The first recipe I tried was her Spiced Cauliflower and Potatoes (Aloo Gobi). This turned out really good! It had great flavor and was very filling. I am sure it would be even better over rice (when we are not rebooting). If you want the recipe, buy the book or see if your local library has it.

I also tried her Spicy Butternut Squash (paitha). This was tasty, but I don't think I will ever cut a butternut squash again in my life. It was not an easy task. And my hands looked as if I had contracted some strange skin disease for the next 24 hours. Next time I will pay a little more and get pre-cubed butternut squash.

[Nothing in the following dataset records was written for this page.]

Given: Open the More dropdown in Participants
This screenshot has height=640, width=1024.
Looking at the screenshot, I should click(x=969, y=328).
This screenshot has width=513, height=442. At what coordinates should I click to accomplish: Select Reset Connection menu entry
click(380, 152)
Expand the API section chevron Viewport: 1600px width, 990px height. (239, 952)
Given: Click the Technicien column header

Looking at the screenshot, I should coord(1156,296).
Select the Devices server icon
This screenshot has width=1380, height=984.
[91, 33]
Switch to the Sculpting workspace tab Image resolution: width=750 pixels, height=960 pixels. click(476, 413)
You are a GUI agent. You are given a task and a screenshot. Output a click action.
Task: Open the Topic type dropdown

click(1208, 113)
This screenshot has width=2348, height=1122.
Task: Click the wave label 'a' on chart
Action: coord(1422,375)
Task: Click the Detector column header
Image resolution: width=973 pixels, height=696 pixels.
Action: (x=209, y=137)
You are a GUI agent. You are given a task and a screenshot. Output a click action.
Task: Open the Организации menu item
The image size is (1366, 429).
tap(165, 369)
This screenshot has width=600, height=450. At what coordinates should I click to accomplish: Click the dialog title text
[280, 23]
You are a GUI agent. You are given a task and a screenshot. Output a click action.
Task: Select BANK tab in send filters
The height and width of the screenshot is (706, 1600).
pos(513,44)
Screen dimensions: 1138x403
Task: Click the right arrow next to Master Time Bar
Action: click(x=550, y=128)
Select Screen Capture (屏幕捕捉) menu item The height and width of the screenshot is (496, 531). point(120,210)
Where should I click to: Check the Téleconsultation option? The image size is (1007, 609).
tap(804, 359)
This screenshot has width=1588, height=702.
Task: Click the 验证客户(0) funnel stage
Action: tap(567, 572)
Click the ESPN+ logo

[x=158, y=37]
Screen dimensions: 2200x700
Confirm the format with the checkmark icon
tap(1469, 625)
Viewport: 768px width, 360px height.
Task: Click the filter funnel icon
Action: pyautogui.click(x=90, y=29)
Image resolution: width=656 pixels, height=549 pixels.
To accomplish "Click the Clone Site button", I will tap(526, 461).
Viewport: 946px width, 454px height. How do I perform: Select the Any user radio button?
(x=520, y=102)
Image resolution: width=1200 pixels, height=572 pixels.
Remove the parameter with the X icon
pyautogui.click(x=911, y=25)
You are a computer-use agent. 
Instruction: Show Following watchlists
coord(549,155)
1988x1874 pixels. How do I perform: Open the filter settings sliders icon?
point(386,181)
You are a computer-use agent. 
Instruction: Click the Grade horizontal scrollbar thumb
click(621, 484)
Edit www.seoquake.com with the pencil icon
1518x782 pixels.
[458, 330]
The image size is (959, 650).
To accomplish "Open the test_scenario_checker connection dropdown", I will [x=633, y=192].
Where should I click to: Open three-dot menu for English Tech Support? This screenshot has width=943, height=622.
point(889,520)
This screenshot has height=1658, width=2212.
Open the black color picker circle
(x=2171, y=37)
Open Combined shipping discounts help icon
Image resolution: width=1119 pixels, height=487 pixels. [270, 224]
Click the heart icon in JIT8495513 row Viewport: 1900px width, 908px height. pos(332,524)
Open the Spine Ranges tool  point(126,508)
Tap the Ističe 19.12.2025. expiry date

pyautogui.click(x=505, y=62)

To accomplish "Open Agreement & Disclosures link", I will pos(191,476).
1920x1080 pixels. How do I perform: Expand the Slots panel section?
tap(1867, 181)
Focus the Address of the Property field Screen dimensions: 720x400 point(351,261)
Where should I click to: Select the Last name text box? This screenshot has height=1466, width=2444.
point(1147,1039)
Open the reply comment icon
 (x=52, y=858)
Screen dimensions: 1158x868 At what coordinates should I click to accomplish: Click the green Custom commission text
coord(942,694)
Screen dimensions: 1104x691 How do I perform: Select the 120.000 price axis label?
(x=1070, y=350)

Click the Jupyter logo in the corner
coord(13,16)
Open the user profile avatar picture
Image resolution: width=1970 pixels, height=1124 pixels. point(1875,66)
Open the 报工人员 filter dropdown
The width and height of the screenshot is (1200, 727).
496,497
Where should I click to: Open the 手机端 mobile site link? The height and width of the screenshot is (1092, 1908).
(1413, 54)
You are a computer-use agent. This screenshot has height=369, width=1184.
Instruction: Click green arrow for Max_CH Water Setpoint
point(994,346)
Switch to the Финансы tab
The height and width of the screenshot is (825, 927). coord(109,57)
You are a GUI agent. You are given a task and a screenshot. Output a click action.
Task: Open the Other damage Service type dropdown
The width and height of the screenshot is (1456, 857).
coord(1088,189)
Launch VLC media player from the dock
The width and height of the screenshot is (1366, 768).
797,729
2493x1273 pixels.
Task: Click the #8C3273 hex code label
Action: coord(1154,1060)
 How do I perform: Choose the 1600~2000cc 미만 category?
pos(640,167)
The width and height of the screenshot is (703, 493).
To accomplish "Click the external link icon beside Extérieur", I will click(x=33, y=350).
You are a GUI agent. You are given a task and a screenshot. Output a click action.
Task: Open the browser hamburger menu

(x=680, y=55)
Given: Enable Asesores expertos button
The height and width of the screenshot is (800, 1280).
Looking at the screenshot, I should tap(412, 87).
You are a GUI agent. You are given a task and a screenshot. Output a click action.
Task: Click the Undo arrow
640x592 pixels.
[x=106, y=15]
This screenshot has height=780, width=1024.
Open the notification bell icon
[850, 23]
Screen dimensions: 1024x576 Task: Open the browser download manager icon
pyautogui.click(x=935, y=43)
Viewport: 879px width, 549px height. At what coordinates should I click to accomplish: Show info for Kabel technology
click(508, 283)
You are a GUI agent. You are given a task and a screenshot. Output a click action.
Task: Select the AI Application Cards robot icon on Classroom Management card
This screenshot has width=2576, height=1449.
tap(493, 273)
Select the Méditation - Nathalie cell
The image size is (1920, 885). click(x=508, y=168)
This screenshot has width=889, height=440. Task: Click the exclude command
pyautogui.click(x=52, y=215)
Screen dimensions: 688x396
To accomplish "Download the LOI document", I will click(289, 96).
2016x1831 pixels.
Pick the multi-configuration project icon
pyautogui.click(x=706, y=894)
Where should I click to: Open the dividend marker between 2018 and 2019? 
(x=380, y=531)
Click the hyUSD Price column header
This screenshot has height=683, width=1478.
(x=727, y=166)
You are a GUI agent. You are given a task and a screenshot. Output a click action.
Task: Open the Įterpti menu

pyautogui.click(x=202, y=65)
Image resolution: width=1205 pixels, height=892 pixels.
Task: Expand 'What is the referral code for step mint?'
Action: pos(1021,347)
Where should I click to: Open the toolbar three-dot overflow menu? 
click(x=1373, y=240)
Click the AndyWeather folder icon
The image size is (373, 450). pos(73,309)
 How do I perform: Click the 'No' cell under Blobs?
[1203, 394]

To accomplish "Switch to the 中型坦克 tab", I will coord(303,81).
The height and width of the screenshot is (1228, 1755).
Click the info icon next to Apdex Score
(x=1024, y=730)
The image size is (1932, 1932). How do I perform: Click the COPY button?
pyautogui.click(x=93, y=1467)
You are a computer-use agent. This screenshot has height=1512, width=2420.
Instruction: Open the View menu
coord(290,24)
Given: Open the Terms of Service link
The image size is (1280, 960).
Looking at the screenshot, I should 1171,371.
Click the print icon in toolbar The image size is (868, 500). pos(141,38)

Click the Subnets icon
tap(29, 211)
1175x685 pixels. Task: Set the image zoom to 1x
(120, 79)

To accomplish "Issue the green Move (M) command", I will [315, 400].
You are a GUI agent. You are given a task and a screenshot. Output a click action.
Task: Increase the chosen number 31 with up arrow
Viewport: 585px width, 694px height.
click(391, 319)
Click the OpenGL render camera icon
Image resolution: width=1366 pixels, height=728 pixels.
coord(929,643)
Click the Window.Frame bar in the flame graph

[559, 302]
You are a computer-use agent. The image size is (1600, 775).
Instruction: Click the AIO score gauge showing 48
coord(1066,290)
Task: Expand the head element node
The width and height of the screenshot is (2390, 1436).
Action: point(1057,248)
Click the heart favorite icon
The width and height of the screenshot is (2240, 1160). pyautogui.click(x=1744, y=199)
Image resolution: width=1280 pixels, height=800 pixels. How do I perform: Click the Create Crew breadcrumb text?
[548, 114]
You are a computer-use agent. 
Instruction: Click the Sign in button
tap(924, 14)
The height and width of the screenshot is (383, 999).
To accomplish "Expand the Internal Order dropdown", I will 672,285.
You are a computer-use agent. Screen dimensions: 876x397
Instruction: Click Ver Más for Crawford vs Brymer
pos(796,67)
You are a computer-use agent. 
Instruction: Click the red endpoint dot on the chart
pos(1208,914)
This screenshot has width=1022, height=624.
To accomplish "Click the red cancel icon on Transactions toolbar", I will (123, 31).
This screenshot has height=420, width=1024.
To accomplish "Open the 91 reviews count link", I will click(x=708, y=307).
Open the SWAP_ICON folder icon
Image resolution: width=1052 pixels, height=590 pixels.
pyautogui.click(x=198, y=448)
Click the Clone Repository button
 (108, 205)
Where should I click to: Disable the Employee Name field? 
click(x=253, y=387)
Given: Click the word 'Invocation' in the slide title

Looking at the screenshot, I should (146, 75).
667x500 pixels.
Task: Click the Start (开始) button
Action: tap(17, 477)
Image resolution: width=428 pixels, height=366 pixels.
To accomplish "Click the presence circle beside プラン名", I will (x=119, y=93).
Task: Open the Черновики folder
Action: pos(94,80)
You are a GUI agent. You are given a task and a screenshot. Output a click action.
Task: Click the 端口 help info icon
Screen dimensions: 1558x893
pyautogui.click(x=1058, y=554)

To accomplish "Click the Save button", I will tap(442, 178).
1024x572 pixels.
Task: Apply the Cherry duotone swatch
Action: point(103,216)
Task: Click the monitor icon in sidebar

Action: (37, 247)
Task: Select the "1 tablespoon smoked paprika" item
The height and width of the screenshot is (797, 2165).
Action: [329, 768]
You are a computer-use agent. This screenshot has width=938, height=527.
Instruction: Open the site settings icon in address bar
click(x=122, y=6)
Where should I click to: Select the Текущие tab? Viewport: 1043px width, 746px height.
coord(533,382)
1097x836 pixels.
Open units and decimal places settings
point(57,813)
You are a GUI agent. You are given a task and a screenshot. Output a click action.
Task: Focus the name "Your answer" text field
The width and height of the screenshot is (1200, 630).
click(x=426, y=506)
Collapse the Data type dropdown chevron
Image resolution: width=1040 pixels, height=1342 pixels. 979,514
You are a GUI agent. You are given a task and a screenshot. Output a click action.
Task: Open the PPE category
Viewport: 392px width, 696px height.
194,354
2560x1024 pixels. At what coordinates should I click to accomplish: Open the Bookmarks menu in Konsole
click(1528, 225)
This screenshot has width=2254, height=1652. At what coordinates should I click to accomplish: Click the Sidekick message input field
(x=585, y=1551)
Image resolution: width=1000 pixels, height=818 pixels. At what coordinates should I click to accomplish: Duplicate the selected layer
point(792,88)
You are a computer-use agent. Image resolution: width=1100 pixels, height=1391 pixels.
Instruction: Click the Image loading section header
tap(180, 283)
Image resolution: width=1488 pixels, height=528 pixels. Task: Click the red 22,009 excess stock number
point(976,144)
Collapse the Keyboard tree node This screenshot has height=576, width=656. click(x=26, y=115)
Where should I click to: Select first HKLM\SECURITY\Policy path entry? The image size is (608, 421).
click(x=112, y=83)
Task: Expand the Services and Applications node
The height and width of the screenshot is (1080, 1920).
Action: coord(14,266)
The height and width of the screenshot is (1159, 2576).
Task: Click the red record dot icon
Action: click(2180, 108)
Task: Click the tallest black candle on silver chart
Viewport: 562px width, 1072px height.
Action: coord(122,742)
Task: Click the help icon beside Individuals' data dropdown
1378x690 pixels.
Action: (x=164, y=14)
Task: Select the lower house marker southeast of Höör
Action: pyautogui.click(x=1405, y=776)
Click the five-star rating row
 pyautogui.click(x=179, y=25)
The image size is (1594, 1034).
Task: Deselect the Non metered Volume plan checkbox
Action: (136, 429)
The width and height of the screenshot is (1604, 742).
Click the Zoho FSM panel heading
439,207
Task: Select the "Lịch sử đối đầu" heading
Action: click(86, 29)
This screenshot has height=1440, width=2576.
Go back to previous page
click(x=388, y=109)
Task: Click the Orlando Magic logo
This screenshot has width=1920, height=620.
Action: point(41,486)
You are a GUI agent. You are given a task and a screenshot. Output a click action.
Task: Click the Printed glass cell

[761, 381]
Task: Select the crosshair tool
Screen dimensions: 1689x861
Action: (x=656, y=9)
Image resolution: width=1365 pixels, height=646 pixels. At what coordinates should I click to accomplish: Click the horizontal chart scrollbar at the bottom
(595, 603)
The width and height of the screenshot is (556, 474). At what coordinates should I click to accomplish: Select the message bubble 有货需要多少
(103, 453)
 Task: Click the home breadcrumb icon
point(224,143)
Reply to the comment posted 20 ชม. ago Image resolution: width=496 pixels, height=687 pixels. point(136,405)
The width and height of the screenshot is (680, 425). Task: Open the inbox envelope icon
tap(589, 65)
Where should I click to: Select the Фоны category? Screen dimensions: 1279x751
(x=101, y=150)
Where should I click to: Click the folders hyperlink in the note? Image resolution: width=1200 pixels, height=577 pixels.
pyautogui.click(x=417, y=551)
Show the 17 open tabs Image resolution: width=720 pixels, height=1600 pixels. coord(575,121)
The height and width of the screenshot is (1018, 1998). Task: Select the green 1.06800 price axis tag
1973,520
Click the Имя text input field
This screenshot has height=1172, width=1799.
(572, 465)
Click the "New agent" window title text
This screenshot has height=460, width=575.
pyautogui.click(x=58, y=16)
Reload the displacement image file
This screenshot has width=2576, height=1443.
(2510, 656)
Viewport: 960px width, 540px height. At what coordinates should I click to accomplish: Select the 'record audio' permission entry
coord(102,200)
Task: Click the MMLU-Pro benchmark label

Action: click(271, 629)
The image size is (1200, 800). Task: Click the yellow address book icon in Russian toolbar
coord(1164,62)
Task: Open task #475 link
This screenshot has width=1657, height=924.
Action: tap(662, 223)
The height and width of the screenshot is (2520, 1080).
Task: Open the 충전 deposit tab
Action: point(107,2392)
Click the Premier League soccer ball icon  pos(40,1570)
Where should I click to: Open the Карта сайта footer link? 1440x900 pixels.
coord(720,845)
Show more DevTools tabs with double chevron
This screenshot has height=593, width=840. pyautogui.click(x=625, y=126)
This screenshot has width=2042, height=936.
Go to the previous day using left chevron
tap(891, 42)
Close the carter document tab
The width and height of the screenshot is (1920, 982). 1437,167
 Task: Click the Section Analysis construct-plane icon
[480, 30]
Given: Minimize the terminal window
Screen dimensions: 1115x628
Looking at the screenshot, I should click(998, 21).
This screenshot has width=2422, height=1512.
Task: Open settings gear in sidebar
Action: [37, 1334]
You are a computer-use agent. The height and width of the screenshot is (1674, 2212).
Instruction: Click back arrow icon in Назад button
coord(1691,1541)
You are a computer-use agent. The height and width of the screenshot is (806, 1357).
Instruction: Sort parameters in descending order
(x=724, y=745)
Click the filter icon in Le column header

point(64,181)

All in all, the reboot was a good experience. I stuck with it from Monday morning to Friday morning, and Josh did it as well except for about a 24 hour break (Monday night through Tuesday afternoon) when he had to travel out of town for work, in which he ate junk and drank loads of caffeine on the road. He resumed the reboot when he got home, and by Thursday he had a bad headache. We are assuming it was the lack of caffeine. I never had any issues like that, and the only time I really wanted to quit was Thursday night. Josh and I both just wanted to eat junk and watch TV, but we didn't, amazingly. We are not very determined people, so this was big!

The results of the reboot included both of us losing exactly 3.5 pounds (kind of funny that we were so in sync), we loved the juice, and have been having it for breakfast almost every morning this week, and now I crave fruits and veggies much more than before. Which is the most important result to me, because I was not a big fan of veggies before all this.